[STUDY MATERIAL — start]
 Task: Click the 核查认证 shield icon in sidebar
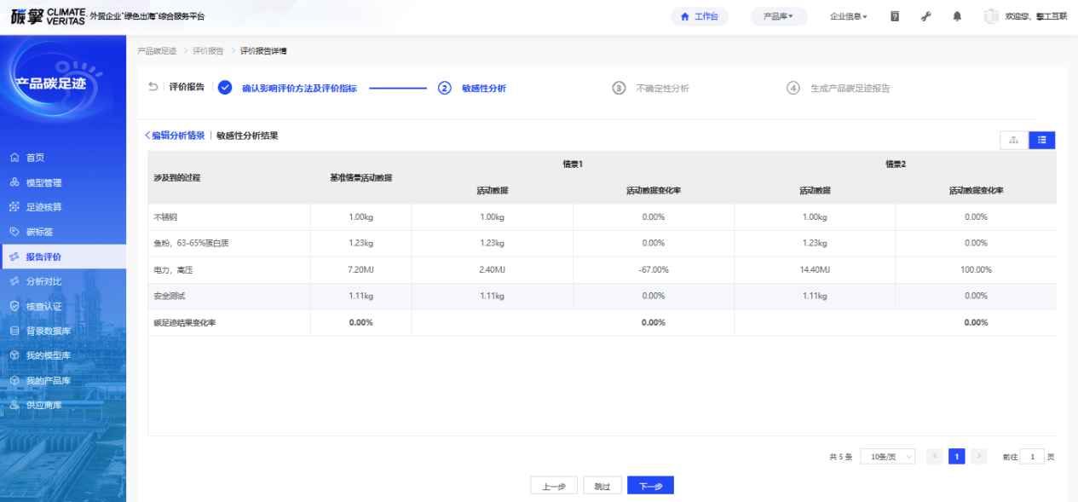point(14,306)
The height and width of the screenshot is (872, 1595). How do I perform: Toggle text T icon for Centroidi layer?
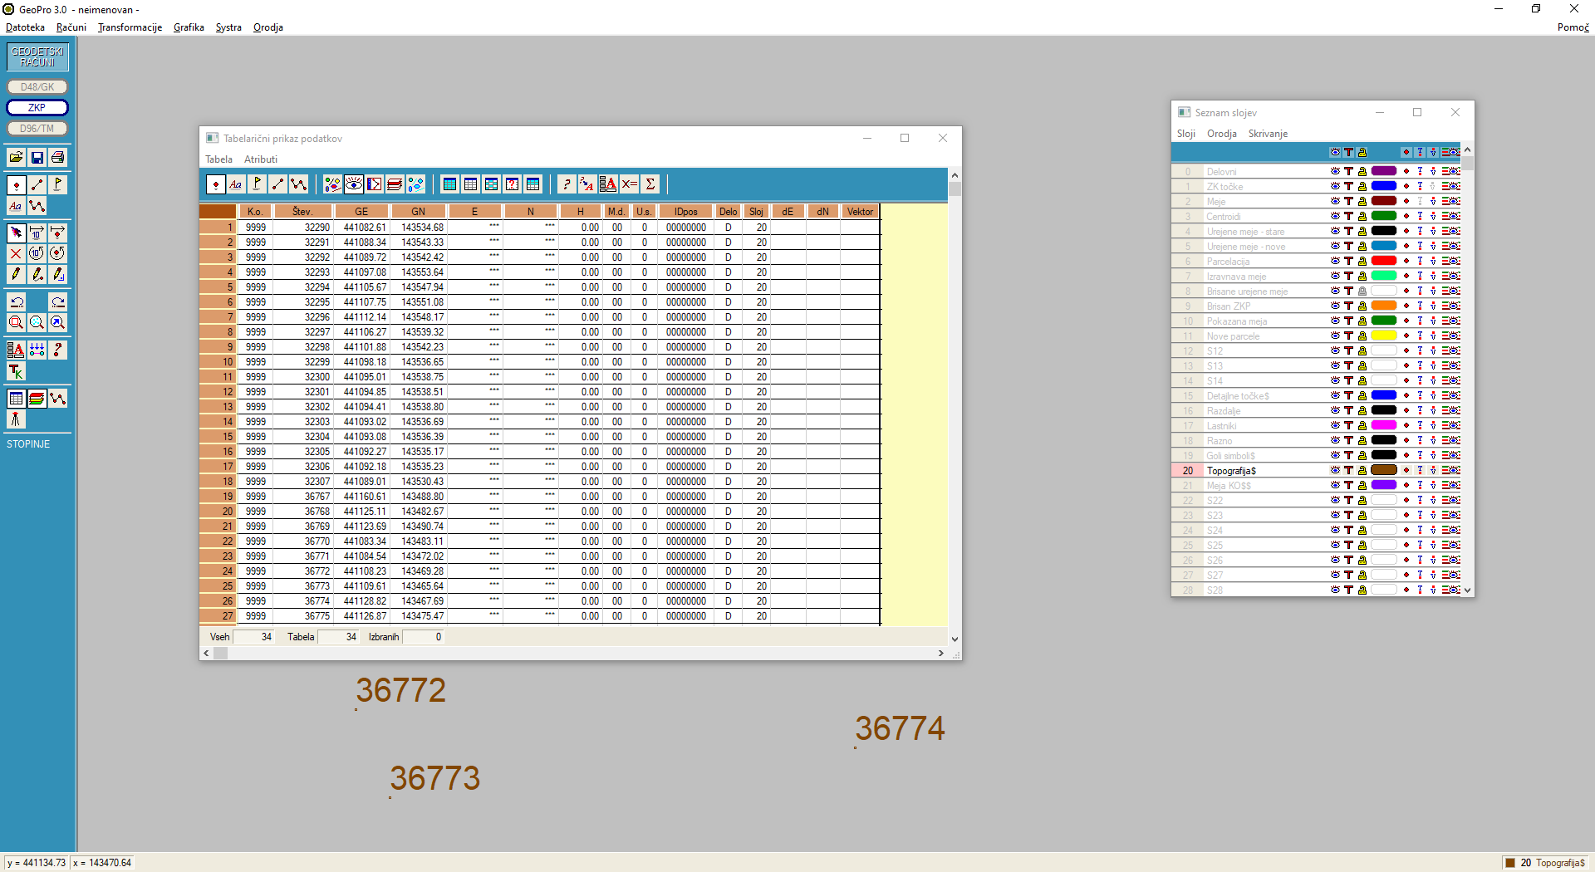[x=1349, y=217]
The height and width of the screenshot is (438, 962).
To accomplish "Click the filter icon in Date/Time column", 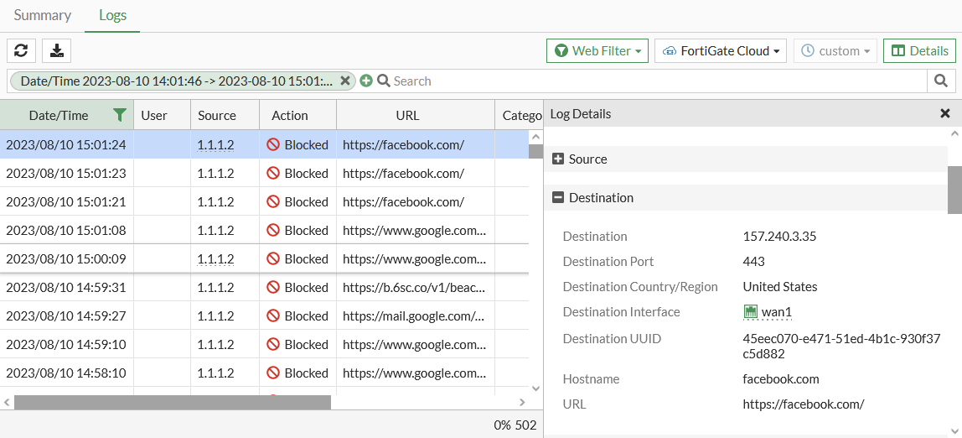I will point(120,115).
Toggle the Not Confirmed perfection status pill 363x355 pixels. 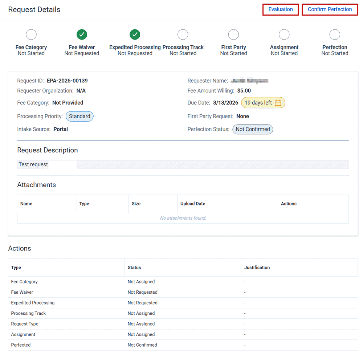(253, 129)
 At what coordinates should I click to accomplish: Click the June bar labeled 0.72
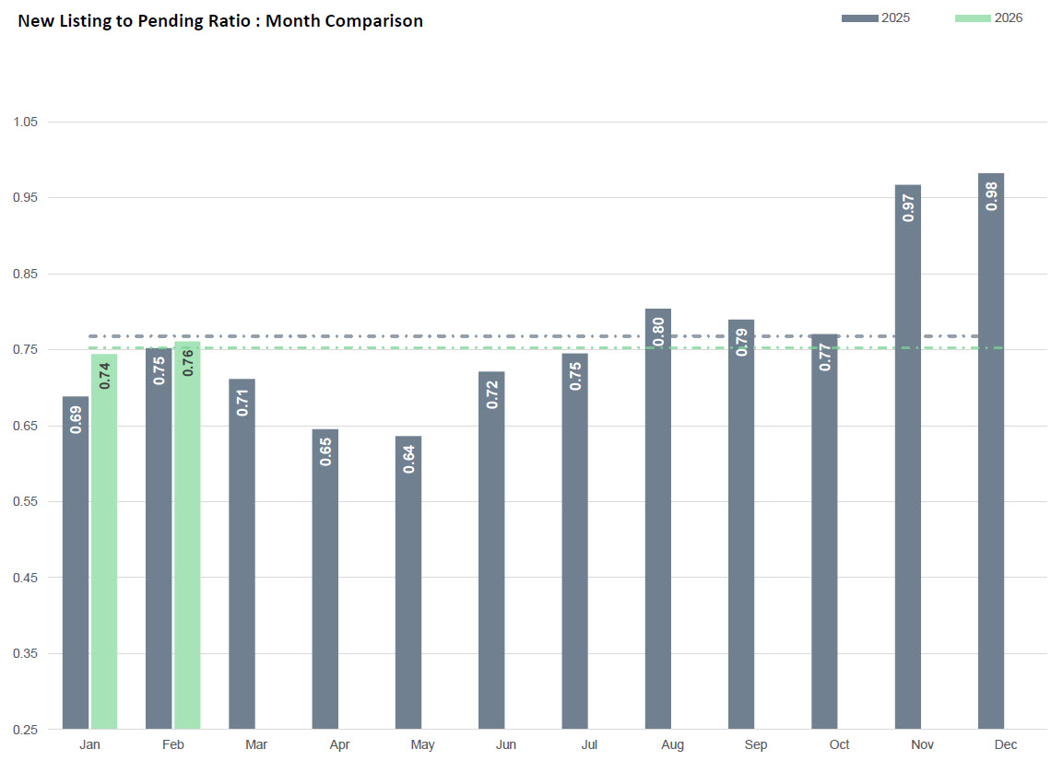491,553
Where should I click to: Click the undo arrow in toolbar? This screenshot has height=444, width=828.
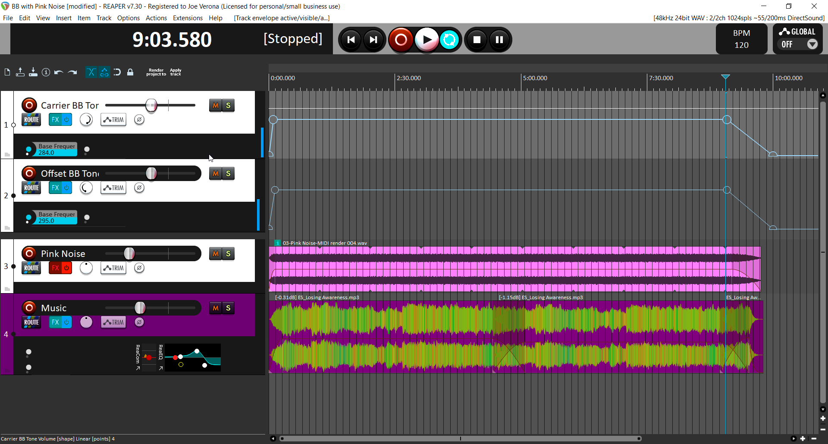click(x=59, y=72)
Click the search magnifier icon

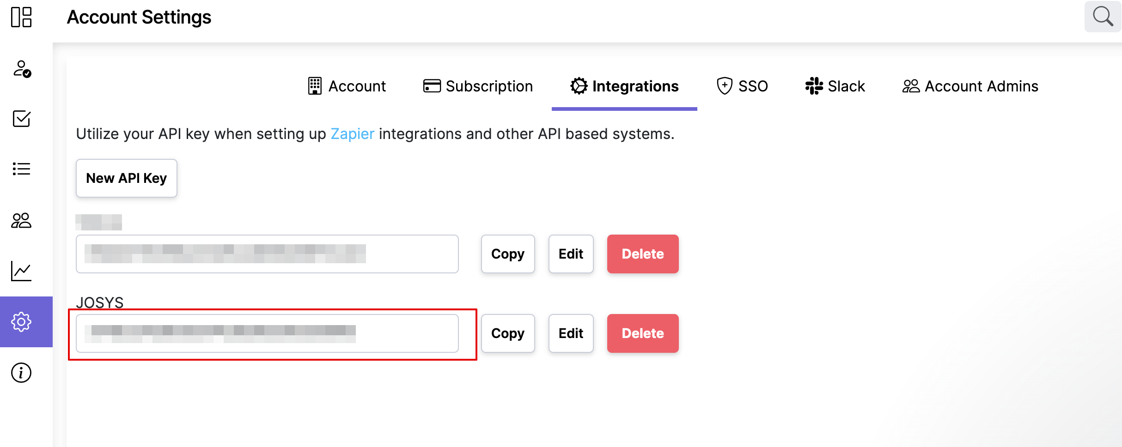click(1103, 17)
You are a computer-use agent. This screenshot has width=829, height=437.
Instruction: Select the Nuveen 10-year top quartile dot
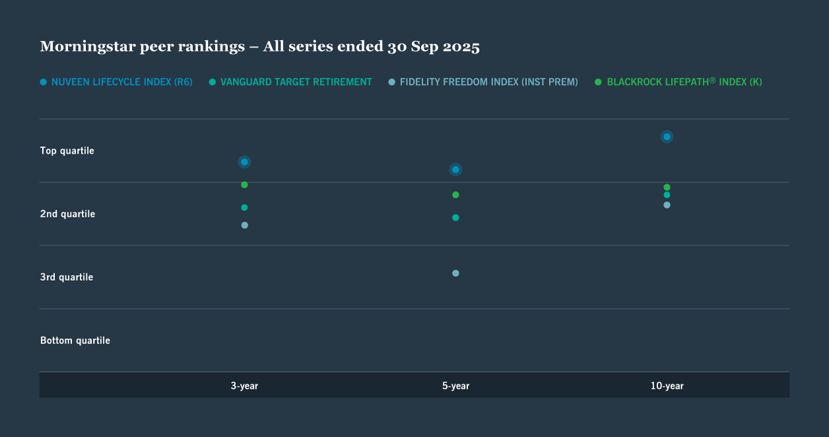pos(666,136)
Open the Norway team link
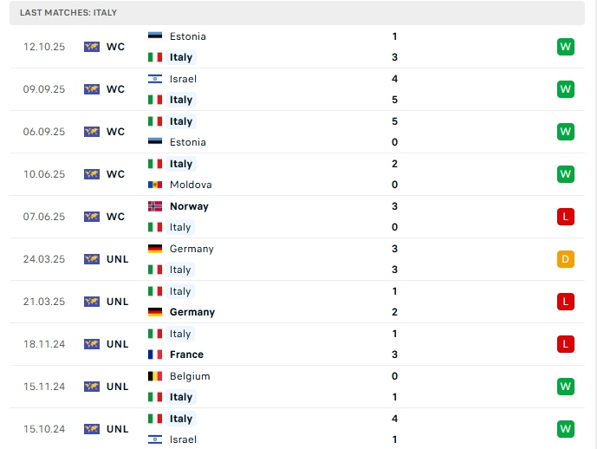Viewport: 597px width, 449px height. pos(189,206)
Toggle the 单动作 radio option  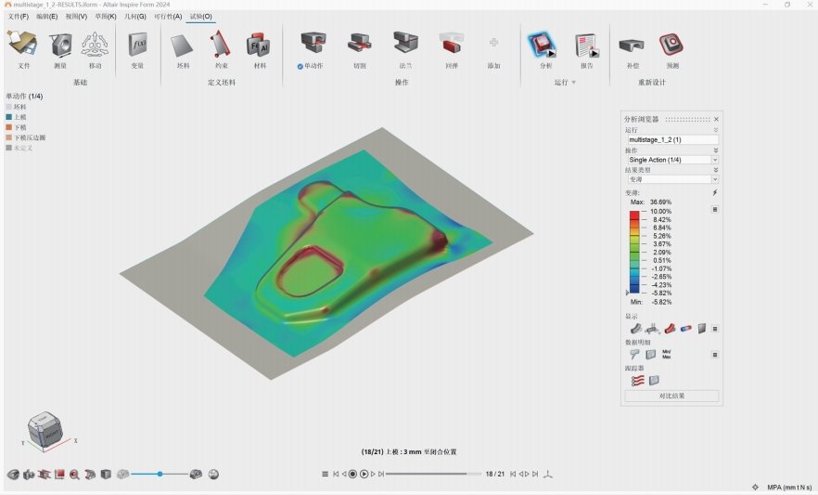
[STUDY MATERIAL — finish]
● EXERCISE REQUIREMENTS
The copy you give must run from the line containing "You are a computer-use" through the last line of the records, exactly, with the pictures left out.

● EXPECTED ANSWER
You are a computer-use agent. This screenshot has width=829, height=437.
Instruction: Select the Nuveen 10-year top quartile dot
pos(666,136)
Open the Norway team link
Viewport: 597px width, 449px height. pos(189,206)
Toggle the 单动作 radio option  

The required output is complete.